A
答案顯然就是 \(\text{lcm}(a,b)\)。
void run() {
int T = read();
while (T--) {
int a = read(), b = read();
cout << a / __gcd(a, b) * b << '\n';
}
}
B
考慮貪心模擬。若當前列舉到位置 \(i\) 時恰有 \(m\) 個連續的 \(0\),則從這個位置開始將後面連續的 \(k\) 個位置全部賦值為 \(1\)。容易證明這是正確的。
時間複雜度為 \(O(n)\)。
char s[N];
void run() {
int T = read();
while (T--) {
int n = read(), m = read(), k = read();
scanf("%s", s + 1);
int cnt = 0, sum = 0;
for (int i = 1; i <= n; ++i) {
if (s[i] == '0') {
++cnt;
if (cnt >= m) {
++sum;
int j, x;
for (j = i, x = 1; j <= n && x <= k; ++j, ++x)
s[j] = '1';
i = j - 1;
cnt = 0;
}
} else {
cnt = 0;
}
}
cout << sum << '\n';
}
}
C
考慮這樣的一個策略:
- 若存在一個只包含
?的四連通塊滿足該塊內?的數目不小於 \(2\),則考慮任選兩個相鄰的?並讓它們互相只想對方,其餘的?都指向這兩個?中的一個。 - 若某一個
?四聯通的某一個位置不是?,且從該位置出發會無限迴圈,則讓這個?指向這個位置。 - 剩下的位置隨便指向任意一個位置。
容易證明該策略正確。若把指向關係顯示建圖則形成一個基環森林,維護的話可以使用並查集和 dfs 找環。總時間複雜度為 \(O(\alpha nm)\)。
程式碼可能有點難寫。

你的任務
1) 根據原文摘錄,B 題做法的時間複雜度是多少?
2) 把原文摘錄中的這句話譯成英文:「若當前列舉到位置 \(i\) 時恰有 \(m\) 個連續的 \(0\),則從這個位置開始將後面連續的 \(k\) 個位置全部賦值為 \(1\)。」
3) 從原文摘錄最後一句之後接著寫下去。
後面的項目與本練習無關,不必閱讀。

資料集項目
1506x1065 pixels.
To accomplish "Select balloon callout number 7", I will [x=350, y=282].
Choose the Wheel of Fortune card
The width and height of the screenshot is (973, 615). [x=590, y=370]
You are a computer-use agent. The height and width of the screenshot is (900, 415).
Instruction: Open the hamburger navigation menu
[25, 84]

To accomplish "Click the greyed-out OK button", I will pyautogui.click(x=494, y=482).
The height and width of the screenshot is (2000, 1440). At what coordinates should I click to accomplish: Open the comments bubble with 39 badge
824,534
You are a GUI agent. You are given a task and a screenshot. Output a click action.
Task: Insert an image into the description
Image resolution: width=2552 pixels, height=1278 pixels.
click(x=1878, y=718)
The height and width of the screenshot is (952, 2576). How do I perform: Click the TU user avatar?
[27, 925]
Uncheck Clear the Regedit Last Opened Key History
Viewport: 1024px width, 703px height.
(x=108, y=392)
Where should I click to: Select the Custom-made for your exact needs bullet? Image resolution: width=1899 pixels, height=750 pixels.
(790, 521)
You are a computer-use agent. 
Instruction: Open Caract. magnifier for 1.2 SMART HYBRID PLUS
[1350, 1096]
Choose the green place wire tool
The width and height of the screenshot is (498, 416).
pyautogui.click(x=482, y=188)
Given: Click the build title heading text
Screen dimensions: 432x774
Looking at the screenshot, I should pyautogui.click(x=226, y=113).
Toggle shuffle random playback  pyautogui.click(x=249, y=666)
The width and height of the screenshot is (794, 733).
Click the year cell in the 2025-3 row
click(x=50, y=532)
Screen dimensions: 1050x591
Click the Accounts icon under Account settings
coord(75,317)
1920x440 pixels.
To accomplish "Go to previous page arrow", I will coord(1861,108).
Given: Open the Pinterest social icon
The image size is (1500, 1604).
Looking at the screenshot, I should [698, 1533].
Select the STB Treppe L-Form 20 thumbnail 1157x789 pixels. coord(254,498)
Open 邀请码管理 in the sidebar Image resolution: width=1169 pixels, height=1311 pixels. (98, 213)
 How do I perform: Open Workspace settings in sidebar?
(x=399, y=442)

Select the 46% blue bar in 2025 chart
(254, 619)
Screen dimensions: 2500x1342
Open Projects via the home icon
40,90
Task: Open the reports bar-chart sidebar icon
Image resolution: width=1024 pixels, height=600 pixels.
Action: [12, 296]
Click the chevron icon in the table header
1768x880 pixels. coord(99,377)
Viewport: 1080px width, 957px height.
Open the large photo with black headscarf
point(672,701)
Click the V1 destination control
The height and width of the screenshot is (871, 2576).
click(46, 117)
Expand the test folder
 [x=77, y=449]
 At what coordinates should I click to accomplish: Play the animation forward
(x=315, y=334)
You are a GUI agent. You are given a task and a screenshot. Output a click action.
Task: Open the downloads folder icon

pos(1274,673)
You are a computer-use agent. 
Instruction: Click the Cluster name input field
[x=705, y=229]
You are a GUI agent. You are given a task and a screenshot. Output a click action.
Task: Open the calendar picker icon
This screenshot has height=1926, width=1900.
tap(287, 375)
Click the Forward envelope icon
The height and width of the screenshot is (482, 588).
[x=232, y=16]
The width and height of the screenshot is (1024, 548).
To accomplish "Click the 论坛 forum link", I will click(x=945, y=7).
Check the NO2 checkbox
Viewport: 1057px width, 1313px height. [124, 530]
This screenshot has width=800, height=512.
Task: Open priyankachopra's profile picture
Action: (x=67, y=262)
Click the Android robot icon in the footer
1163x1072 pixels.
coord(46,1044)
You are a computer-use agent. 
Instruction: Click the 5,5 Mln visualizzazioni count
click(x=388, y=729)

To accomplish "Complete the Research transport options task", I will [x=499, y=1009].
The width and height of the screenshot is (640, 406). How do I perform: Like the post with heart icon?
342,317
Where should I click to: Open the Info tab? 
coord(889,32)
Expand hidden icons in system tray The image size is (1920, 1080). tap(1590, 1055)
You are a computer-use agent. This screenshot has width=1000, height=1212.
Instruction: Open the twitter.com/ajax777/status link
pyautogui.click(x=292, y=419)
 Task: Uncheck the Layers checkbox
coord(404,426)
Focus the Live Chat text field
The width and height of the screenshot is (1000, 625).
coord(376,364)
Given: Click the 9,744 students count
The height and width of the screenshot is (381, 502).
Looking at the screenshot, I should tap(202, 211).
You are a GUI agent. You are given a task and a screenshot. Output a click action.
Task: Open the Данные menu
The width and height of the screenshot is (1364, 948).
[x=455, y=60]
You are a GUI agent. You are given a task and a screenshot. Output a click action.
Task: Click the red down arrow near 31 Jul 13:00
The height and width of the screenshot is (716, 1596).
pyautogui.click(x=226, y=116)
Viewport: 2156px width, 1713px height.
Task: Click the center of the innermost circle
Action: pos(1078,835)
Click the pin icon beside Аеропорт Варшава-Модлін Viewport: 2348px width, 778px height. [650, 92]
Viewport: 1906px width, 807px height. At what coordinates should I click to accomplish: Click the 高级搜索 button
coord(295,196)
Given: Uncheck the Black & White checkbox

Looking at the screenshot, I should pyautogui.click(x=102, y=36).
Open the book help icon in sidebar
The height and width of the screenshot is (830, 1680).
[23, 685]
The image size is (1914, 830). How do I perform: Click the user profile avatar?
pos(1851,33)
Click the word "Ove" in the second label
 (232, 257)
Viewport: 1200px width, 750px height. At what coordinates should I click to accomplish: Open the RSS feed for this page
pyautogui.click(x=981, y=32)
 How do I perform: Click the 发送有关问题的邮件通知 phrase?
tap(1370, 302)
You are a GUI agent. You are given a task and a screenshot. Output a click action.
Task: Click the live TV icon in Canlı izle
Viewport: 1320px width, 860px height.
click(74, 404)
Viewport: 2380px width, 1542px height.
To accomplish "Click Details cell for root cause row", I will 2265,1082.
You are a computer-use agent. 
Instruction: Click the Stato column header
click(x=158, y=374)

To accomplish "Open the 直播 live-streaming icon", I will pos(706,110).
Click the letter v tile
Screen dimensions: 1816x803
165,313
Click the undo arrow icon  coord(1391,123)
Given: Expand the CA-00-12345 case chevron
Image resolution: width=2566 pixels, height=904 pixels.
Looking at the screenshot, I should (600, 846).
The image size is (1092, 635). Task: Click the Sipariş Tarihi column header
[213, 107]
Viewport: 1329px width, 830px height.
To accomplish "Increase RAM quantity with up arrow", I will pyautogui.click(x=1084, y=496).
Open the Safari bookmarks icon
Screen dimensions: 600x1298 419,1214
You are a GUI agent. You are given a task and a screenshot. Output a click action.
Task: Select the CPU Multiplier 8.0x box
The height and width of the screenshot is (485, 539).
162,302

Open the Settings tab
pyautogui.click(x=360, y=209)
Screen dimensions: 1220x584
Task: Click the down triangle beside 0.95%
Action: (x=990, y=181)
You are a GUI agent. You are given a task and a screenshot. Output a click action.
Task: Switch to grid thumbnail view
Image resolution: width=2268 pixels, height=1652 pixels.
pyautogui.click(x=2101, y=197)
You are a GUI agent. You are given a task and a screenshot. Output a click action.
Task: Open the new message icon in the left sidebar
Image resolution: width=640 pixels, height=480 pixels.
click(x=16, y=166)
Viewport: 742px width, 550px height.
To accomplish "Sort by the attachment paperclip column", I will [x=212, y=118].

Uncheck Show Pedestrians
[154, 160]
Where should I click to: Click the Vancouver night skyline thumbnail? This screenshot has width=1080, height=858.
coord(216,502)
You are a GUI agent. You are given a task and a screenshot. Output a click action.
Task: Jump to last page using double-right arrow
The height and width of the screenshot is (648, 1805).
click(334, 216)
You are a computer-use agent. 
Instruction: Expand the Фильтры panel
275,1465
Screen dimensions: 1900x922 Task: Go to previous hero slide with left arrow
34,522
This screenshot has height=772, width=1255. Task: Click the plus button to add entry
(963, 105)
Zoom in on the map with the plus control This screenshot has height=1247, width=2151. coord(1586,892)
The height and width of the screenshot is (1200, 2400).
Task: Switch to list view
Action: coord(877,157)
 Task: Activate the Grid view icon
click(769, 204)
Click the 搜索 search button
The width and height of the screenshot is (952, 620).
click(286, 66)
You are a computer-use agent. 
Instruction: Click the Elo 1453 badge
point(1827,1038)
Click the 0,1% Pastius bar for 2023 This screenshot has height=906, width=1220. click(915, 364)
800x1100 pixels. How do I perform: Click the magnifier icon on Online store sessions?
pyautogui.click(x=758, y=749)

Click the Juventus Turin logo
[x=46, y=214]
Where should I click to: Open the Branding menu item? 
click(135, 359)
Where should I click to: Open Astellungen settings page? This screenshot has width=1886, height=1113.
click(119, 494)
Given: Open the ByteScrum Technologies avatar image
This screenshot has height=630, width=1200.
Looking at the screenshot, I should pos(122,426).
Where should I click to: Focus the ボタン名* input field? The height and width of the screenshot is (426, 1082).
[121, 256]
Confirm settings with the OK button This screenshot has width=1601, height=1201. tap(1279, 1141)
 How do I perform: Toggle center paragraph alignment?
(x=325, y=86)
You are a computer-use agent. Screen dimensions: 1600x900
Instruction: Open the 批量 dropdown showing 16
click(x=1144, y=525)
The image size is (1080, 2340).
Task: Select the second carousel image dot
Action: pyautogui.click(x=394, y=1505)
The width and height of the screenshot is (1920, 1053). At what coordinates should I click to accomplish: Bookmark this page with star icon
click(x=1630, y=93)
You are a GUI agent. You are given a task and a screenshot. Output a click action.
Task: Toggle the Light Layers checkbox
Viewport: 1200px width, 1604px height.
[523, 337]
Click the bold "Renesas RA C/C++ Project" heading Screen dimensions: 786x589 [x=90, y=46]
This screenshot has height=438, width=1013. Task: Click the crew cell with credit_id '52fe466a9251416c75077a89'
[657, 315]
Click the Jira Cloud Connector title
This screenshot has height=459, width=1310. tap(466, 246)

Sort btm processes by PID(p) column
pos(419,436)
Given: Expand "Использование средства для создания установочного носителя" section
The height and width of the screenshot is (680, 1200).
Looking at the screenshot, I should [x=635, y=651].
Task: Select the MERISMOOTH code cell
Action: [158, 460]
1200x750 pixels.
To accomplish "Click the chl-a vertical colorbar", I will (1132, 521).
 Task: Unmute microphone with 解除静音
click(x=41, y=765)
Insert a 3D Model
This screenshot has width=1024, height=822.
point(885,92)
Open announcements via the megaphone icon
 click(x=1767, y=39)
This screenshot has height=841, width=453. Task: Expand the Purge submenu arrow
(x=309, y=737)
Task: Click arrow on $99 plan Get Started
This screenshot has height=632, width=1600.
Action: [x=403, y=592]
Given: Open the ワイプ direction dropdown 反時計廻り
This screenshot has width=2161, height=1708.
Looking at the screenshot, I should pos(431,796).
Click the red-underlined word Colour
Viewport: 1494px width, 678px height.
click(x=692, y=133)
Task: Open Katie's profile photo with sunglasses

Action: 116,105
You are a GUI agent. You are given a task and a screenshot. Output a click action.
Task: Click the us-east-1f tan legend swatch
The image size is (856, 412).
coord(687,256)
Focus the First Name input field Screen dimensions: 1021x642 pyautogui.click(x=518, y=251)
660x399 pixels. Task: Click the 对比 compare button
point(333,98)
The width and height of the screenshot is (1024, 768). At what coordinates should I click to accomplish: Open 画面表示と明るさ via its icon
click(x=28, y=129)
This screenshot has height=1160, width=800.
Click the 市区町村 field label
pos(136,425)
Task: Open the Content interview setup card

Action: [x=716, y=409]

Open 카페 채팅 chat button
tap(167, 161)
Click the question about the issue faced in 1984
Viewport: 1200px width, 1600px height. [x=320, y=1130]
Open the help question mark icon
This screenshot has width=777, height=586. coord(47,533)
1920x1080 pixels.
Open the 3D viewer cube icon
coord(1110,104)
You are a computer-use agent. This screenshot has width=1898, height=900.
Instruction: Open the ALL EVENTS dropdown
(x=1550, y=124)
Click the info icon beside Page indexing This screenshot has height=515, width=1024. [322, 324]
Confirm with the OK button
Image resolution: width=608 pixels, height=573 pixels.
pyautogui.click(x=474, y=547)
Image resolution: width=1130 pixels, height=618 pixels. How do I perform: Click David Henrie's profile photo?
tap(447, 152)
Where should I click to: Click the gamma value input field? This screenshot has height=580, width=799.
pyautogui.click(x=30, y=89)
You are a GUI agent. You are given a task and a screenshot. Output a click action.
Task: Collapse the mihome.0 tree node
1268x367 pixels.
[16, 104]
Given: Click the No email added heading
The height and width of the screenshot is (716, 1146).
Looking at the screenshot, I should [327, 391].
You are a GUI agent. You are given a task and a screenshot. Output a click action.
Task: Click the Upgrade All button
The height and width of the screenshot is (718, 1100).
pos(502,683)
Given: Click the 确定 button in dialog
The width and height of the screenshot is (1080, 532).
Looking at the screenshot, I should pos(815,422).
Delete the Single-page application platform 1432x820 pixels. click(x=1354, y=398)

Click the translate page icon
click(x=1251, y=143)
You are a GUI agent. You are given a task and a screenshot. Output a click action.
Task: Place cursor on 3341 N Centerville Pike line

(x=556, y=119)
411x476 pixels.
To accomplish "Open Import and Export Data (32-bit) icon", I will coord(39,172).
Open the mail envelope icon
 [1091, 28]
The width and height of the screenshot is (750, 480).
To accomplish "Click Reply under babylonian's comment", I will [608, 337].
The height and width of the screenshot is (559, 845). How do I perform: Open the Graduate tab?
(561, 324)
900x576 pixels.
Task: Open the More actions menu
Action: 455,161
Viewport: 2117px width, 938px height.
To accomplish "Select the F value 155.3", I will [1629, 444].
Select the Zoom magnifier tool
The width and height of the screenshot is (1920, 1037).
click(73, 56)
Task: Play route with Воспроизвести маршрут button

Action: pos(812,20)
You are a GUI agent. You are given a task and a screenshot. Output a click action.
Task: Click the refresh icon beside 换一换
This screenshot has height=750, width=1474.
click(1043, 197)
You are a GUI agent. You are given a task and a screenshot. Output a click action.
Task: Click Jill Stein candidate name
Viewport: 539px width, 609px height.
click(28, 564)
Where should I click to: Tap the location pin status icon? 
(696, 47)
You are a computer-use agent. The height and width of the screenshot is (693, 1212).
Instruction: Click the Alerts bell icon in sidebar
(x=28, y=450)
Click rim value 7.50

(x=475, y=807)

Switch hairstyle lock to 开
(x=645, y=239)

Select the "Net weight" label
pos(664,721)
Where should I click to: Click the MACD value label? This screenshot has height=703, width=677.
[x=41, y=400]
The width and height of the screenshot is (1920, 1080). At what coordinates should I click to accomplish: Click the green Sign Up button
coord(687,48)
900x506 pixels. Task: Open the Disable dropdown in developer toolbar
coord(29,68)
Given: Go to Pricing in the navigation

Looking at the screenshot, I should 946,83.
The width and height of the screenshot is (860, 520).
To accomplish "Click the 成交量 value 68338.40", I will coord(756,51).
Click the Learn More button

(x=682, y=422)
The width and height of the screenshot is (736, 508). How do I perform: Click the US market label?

練習解答
1) \(O(n)\)

2) If, when the enumeration reaches position \(i\), there are exactly \(m\) consecutive \(0\)s, then starting from this position, set all of the next \(k\) consecutive positions to \(1\).

3)
char s[2010][2010];
int id[2010][2010], fa[N], fm[N];
int find(int x) {
return x == fa[x] ? x : fa[x] = find(fa[x]);
}
const int dx[] = {0, 1, 0, -1}, dy[] = {1, 0, -1, 0};
int vis[2010][2010], n, m, dfn;
int dfs(int x, int y) {
assert(s[x][y] != '?');
if (x < 1 || y < 1 || x > n || y > m) return 0;
if (vis[x][y] == dfn)
return 1;
else if (vis[x][y] && fm[id[x][y]])
return 1;
else if (vis[x][y])
return 0;
vis[x][y] = dfn;
if (s[x][y] == 'U') {
if (dfs(x - 1, y)) {
fm[id[x][y]] = 1;
return 1;
}
}
if (s[x][y] == 'D') {
if (dfs(x + 1, y)) {
fm[id[x][y]] = 1;
return 1;
}
}
if (s[x][y] == 'L') {
if (dfs(x, y - 1)) {
fm[id[x][y]] = 1;
return 1;
}
}
if (s[x][y] == 'R') {
if (dfs(x, y + 1)) {
fm[id[x][y]] = 1;
return 1;
}
}
return 0;
}
void run() {
// freopen("1.in", "r", stdin);
// freopen("1.out", "w", stderr);
int T = read(), ca = 1;
while (T--) {
n = read(), m = read();
for (int i = 1; i <= n; ++i)
scanf("%s", s[i] + 1);
// if (ca++ == 41) {
// for (int i = 1; i <= n; ++i, cerr << '\n')
// for (int j = 1; j <= m; ++j) cerr << s[i][j];
// }
dfn = 0;
for (int i = 1; i <= n; ++i)
for (int j = 1; j <= m; ++j)
if (s[i][j] == '?')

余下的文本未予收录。